Still, even in Finland we cherish emphasis on implementation as an important guideline to ourselves. It is easier to make plans and even decisions than make changes really happen, get them really through. This is why implementation and continuity are very important, and conscious attention needs to be kept on them.

Public servants need a decent pay for their work and they need to be trained in their tasks and this is also a path to their own appreciation of their work and the dignified attitude towards it. For example, one important reason behind the excelling Finnish school system are the highly-educated teachers (on all stages of education from kindergarten to university) who consider their work as educators extremely valuable and important despite of salaries that may not be considered very high.
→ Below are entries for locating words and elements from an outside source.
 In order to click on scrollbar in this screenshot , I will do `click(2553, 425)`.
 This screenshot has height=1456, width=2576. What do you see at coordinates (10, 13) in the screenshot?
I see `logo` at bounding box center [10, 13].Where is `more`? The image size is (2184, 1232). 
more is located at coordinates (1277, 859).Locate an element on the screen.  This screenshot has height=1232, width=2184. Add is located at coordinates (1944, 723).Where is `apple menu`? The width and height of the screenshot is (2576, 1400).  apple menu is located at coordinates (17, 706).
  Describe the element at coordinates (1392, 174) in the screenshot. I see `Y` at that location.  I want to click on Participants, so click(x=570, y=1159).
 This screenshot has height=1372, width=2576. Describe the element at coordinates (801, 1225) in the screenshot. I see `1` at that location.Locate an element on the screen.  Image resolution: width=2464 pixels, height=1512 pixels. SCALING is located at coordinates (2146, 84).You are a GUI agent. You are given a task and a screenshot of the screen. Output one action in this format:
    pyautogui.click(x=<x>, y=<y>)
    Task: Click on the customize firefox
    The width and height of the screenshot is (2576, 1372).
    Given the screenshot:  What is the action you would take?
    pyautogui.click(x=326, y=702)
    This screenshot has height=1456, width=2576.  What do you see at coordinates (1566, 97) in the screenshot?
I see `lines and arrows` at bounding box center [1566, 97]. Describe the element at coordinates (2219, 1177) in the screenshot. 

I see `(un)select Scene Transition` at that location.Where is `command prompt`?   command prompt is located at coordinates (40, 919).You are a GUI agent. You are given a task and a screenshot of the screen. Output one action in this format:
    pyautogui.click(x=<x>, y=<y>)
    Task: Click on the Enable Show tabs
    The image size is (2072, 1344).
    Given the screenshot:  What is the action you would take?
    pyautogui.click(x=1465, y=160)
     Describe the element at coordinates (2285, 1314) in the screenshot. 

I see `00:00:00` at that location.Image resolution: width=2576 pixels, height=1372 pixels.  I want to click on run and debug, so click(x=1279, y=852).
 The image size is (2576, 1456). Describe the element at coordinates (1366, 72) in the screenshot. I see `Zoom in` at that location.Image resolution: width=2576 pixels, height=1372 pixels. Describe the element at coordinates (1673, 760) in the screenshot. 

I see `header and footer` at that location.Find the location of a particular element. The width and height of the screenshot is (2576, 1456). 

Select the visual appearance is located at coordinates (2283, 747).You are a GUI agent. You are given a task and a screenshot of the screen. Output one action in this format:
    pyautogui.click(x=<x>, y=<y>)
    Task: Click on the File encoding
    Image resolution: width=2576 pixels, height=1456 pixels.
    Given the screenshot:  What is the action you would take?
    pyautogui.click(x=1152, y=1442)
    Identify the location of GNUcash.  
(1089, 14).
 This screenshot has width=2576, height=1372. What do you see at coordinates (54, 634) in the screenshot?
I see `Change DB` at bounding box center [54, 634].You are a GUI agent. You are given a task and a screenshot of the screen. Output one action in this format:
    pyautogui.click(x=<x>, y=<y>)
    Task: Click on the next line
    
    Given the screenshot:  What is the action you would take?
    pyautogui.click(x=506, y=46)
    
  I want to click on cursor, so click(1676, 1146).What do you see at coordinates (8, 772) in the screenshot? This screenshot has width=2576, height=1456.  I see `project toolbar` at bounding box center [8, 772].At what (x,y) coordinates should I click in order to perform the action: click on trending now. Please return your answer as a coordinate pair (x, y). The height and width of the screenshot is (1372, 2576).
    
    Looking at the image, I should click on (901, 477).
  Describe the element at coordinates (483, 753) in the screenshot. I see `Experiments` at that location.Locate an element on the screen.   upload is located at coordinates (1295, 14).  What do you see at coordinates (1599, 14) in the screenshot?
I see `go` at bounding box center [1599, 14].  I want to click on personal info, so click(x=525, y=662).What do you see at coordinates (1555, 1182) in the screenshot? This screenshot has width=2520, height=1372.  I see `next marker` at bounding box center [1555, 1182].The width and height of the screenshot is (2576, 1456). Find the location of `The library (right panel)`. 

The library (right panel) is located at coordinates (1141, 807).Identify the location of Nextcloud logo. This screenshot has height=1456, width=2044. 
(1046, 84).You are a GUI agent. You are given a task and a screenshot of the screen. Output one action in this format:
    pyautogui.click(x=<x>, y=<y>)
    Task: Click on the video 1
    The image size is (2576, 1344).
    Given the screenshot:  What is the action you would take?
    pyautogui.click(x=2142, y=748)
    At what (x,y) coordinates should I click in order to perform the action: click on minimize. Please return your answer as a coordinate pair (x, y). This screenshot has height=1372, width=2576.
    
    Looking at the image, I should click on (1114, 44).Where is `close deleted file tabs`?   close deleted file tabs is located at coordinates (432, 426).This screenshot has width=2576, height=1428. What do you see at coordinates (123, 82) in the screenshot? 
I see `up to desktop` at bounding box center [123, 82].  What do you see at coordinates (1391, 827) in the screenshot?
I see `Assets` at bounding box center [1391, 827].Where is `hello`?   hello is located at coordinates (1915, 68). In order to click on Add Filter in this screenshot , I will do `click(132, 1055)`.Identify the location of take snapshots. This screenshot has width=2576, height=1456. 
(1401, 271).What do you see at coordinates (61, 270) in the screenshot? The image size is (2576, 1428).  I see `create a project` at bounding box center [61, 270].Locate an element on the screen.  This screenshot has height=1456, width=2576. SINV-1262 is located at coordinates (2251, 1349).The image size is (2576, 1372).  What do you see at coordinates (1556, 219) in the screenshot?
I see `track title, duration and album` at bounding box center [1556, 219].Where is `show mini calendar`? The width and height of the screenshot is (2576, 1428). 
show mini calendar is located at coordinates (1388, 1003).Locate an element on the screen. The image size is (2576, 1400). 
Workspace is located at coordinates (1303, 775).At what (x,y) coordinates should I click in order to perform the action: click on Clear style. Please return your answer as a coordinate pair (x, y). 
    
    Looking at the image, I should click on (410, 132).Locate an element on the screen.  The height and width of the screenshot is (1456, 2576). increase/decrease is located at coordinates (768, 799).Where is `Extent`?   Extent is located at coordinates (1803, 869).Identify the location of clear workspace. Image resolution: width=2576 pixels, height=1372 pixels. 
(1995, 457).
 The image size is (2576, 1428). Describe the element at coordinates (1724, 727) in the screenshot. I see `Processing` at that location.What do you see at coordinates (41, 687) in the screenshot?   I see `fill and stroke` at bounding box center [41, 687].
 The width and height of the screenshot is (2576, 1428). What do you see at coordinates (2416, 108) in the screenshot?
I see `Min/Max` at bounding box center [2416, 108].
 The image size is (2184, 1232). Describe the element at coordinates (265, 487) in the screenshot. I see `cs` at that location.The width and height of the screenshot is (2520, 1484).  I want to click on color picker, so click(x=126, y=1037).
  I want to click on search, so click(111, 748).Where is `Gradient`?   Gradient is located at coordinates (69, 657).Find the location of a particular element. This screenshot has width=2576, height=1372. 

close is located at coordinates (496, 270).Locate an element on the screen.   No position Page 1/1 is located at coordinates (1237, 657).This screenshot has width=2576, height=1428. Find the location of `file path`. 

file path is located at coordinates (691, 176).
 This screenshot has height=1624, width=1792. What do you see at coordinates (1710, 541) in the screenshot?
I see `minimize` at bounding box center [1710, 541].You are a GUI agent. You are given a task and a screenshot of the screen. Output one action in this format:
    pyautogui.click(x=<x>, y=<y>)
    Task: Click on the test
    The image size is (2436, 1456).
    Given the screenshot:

Despite that, year after year there is huge competition on pedagogical study places, and high appreciation of teachers in the wide public.

Some customer friendly developments in Finland, in particular in remote areas, have been establishments of Citizen Service and Service Points, one-stop-shops for receiving most common public sector services. Nevertheless, we still want to develop customer-friendliness further in Finland.

What would you recommend to young Ukrainians who would like to work in the public service?

Before anyone decides to aim to work in public service it is good first to turn the words around and ask oneself does one want to serve the public, treat is as customer. And to think a bit more widely, does one want to serve the public good. That´s what it is about and the answer to this question helps to end up in a career that suits oneself. If the answer is yes, and the person is willing to assume that responsibility, then I would say: take the opportunity and participate in the competitions for posts. I am pleased that in Ukraine there are now public, open competitions to public posts and the way Prime Minister Groysman recently described the new posts is promising, including its notion that it is the individual´s input that counts: “they (posts) are not for those having backstair influence as it used to be, but those people who by their knowledge, abilities, aspirations can come and change the situation in the country. These are absolutely public jobs for Ukrainian citizens”.